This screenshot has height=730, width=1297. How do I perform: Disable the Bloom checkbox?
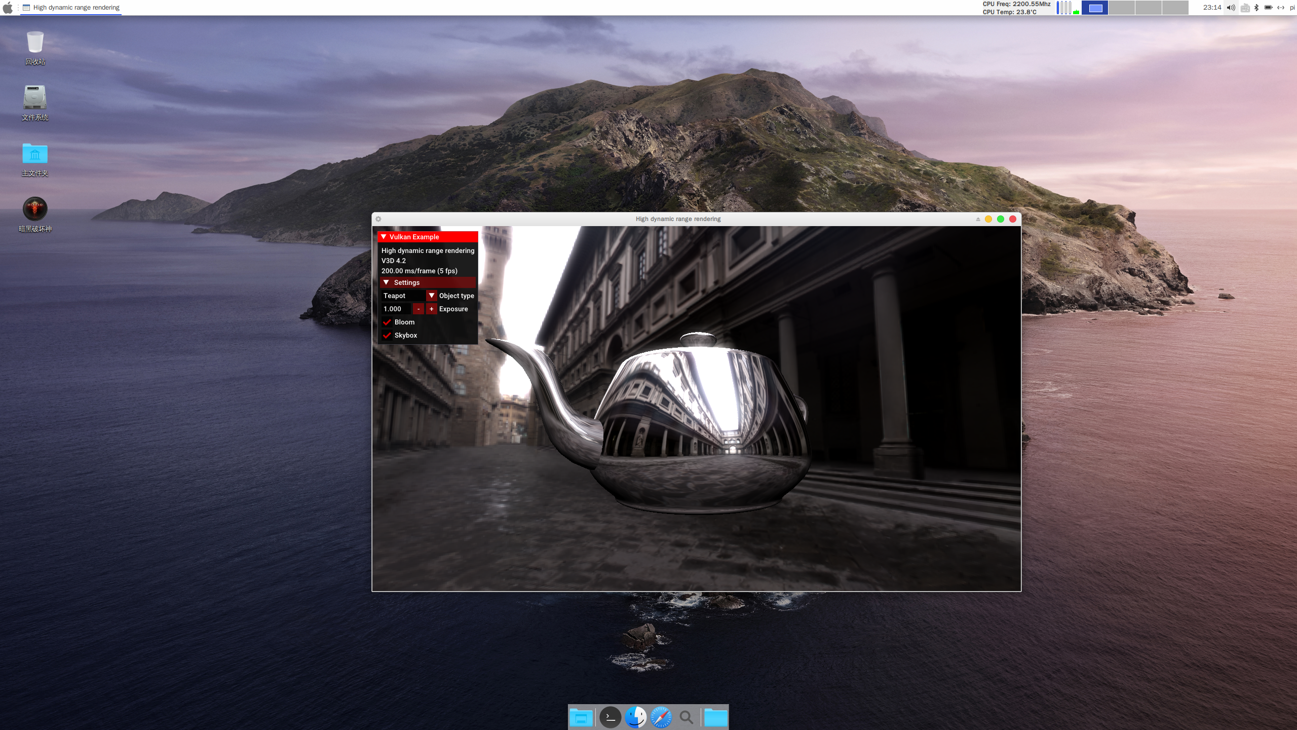coord(387,322)
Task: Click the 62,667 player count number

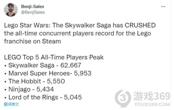Action: click(x=71, y=65)
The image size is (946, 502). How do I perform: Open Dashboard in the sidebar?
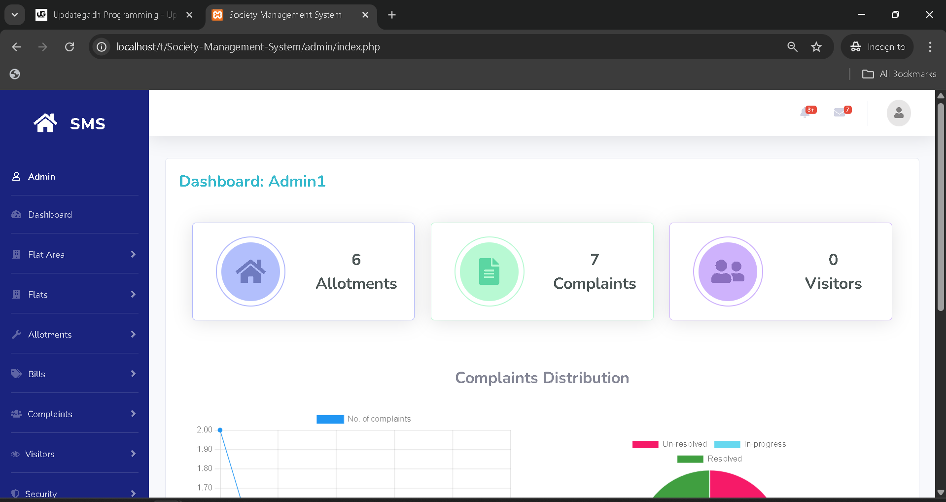[50, 215]
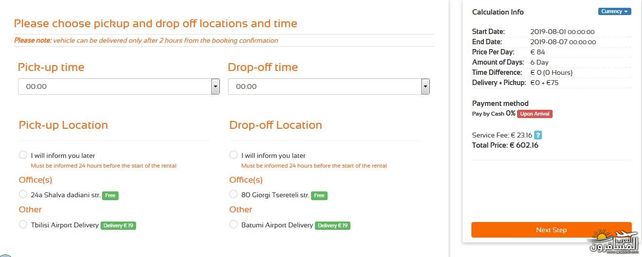Click the Free badge beside Giorgi Tsereteli str.

click(x=319, y=195)
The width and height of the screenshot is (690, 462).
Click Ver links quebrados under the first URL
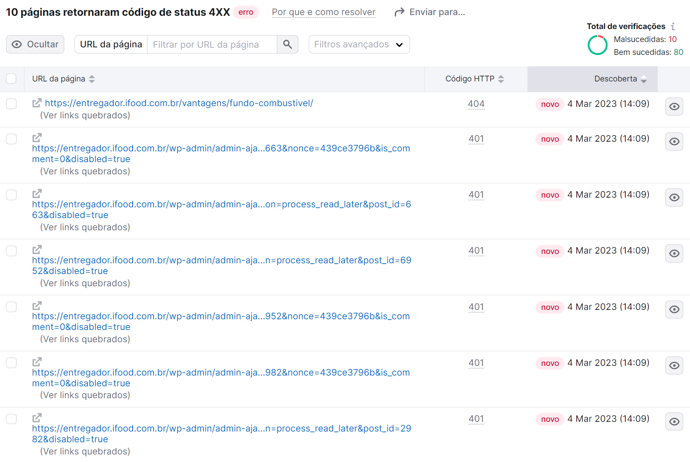point(85,115)

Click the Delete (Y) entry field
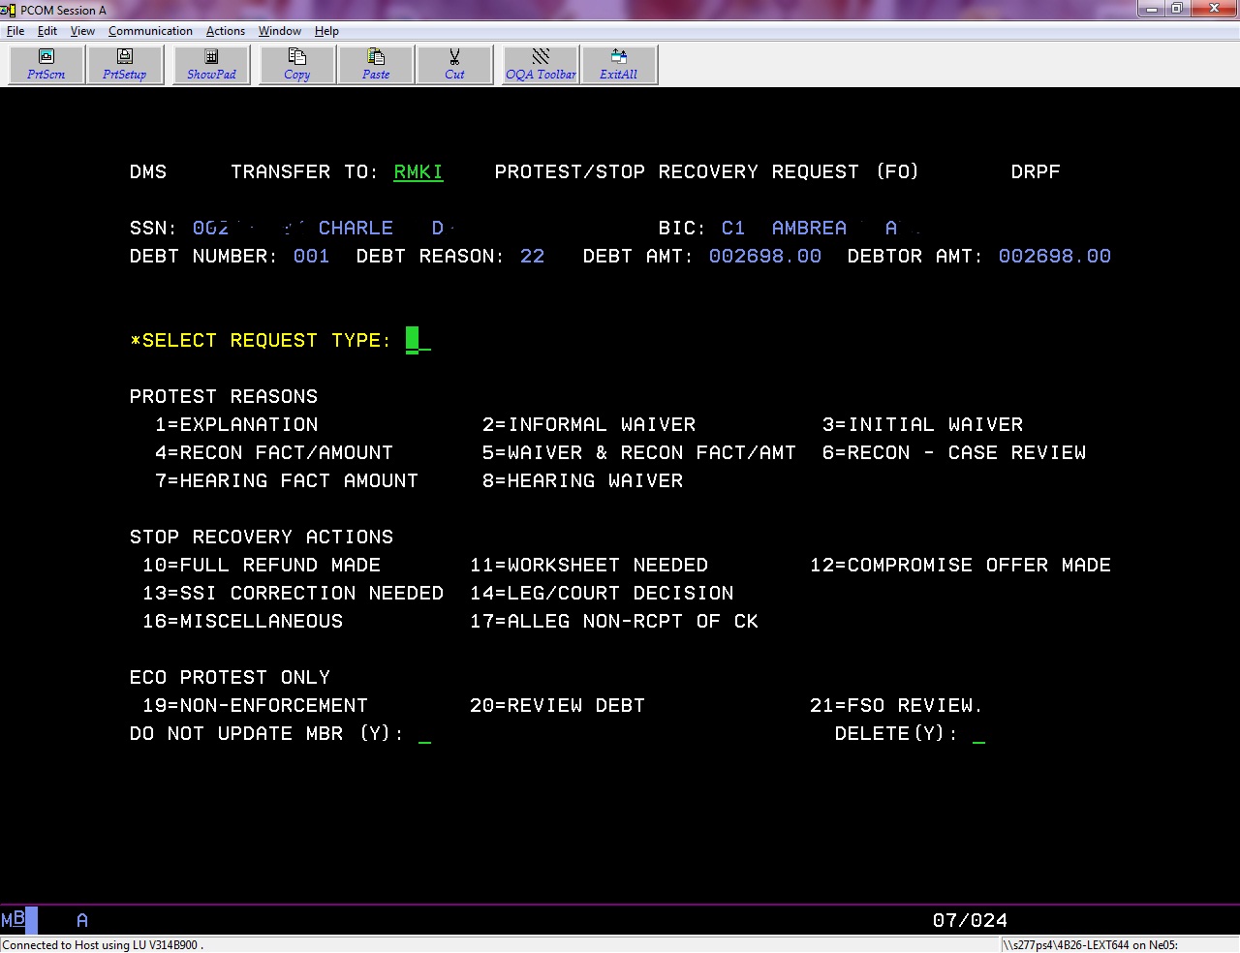(978, 734)
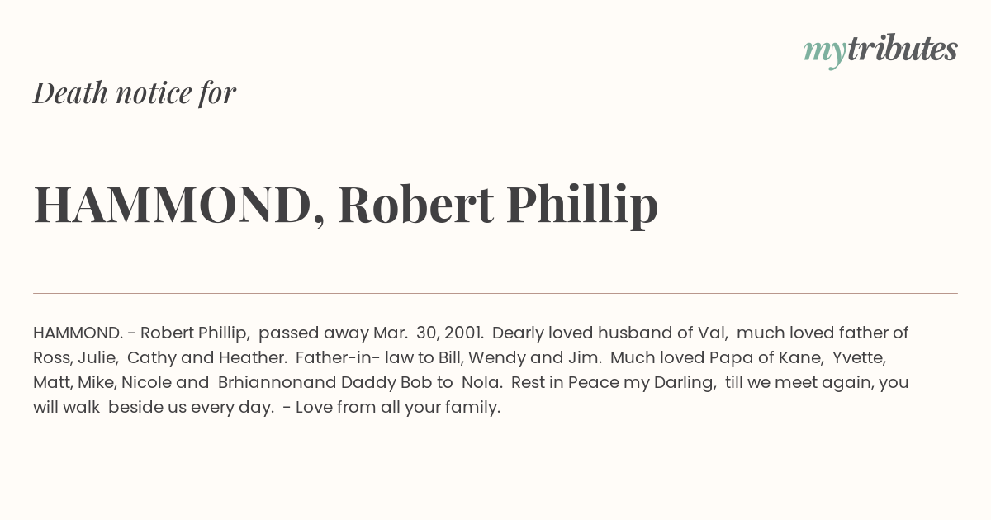Click the date 'Mar. 30, 2001' text
Screen dimensions: 991x520
(x=428, y=333)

☆ ☆ ☆

• Prompt: Show each line of the records that contains the string "width".

• Correct result:
This screenshot has height=730, width=1297. How do I perform: Disable the Bloom checkbox?
The width and height of the screenshot is (690, 462).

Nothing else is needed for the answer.